# [Work task]
Each entry should be printed exactly, with its images omitted.

# [Data supplied]

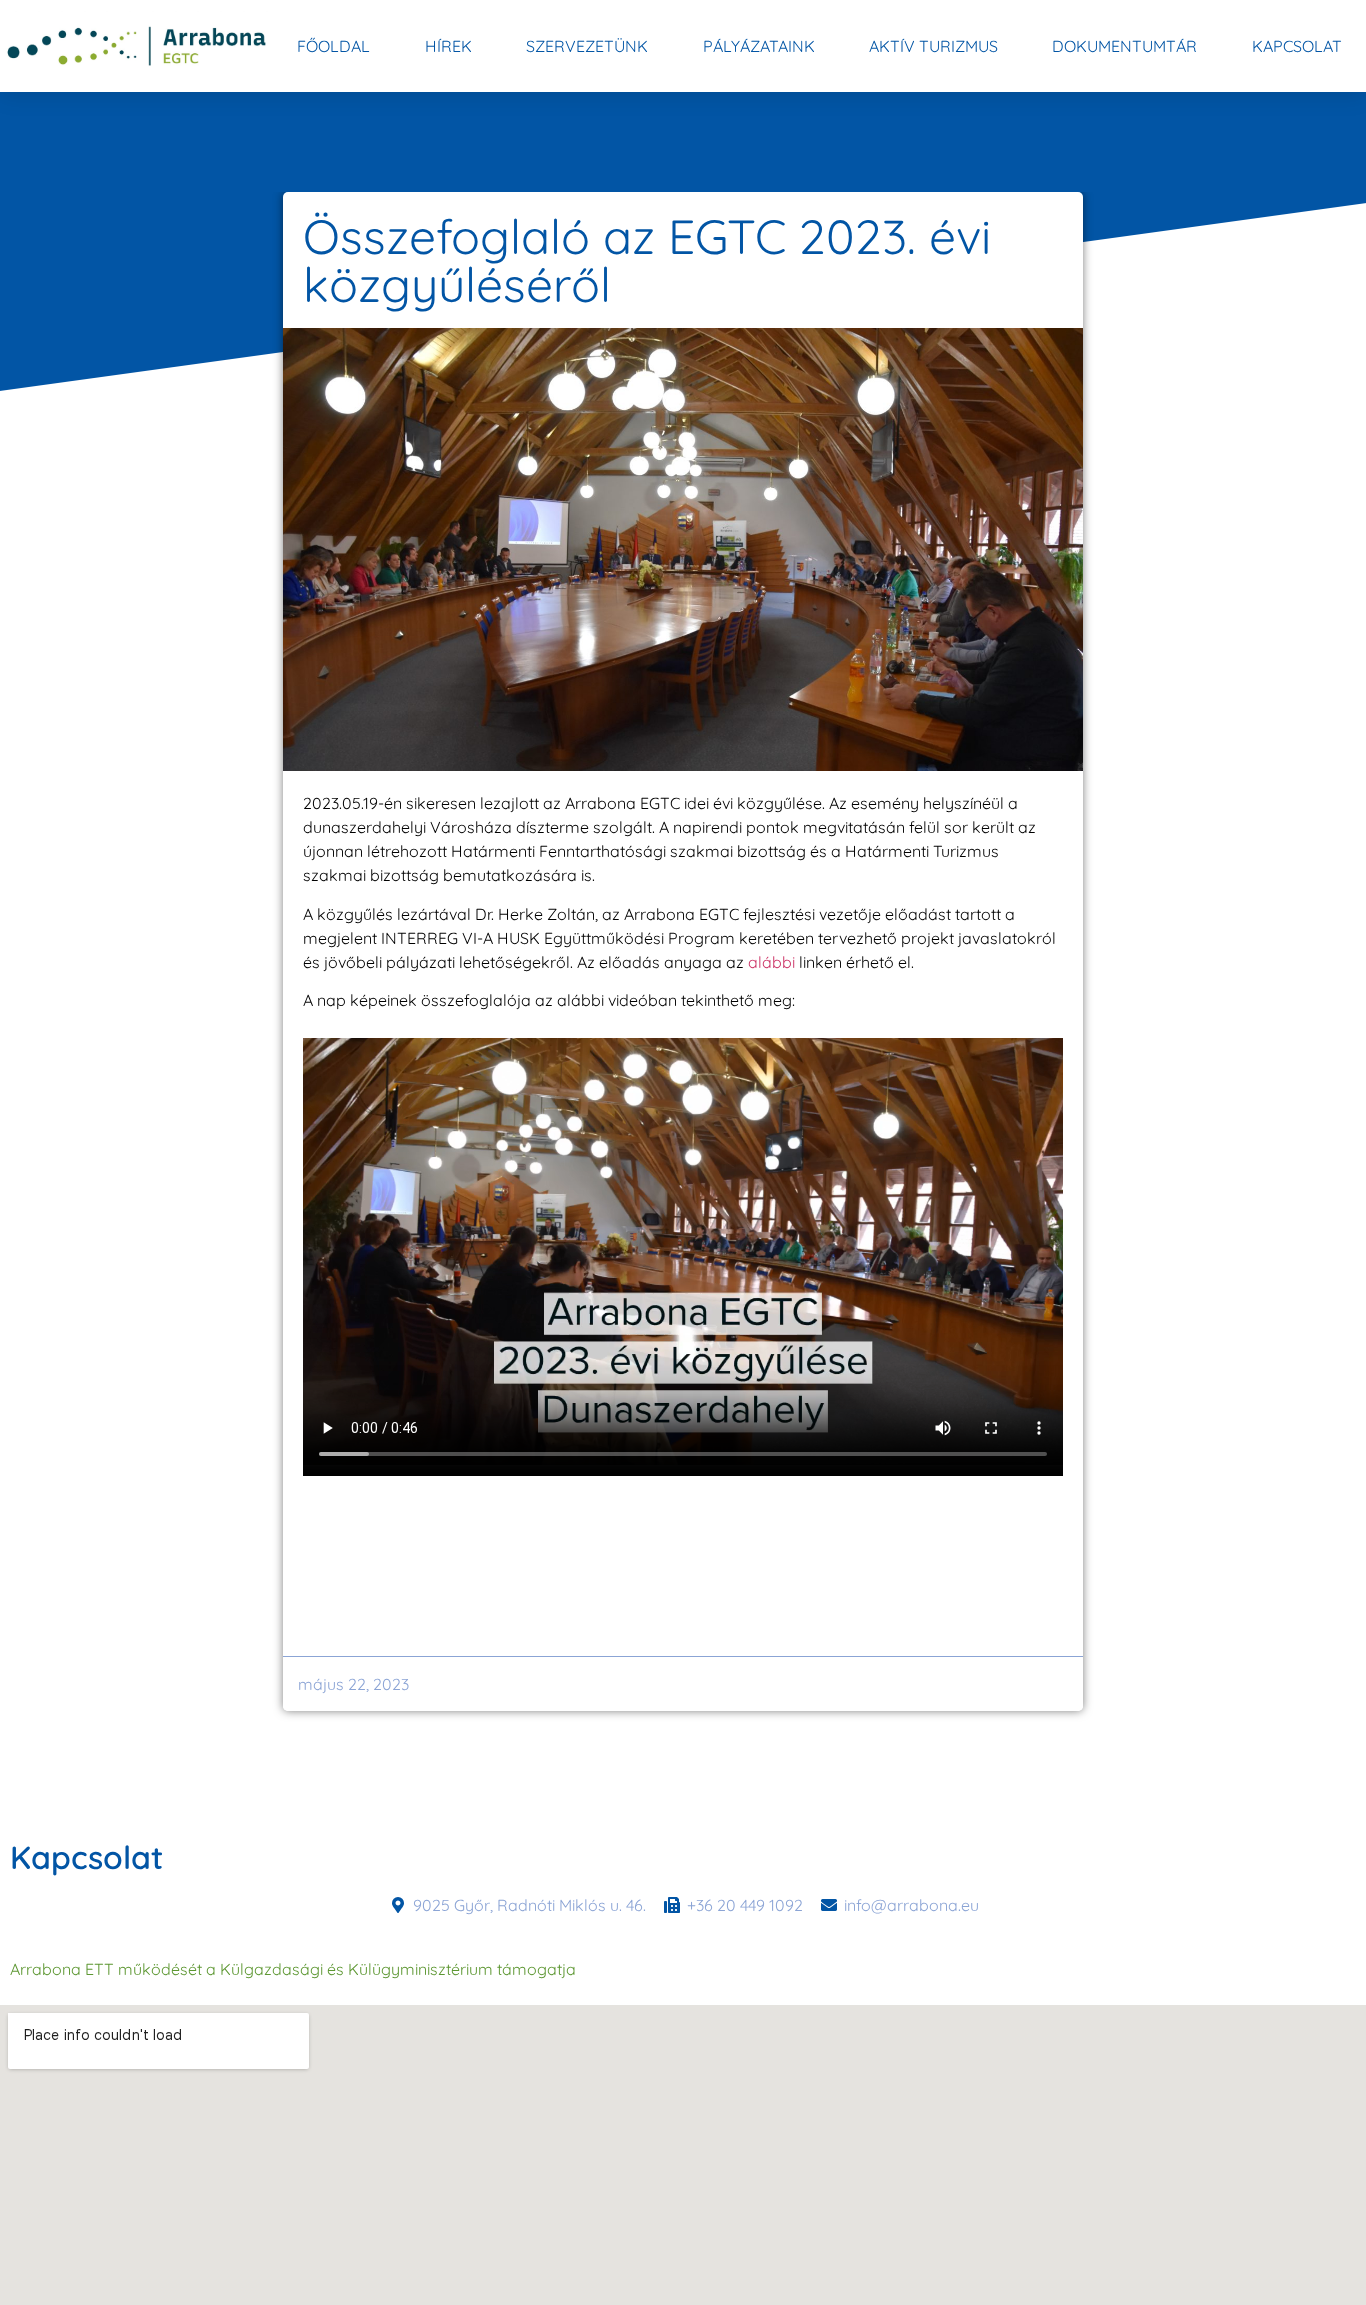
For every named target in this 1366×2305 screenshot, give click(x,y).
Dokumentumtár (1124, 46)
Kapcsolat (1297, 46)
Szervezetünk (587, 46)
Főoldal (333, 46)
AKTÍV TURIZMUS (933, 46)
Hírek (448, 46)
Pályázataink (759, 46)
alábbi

# [Reply]
For every named target in this 1366×2305 screenshot, give click(x,y).
Dokumentumtár (1124, 46)
Kapcsolat (1297, 46)
Szervezetünk (587, 46)
Főoldal (333, 46)
AKTÍV TURIZMUS (933, 46)
Hírek (448, 46)
Pályázataink (759, 46)
alábbi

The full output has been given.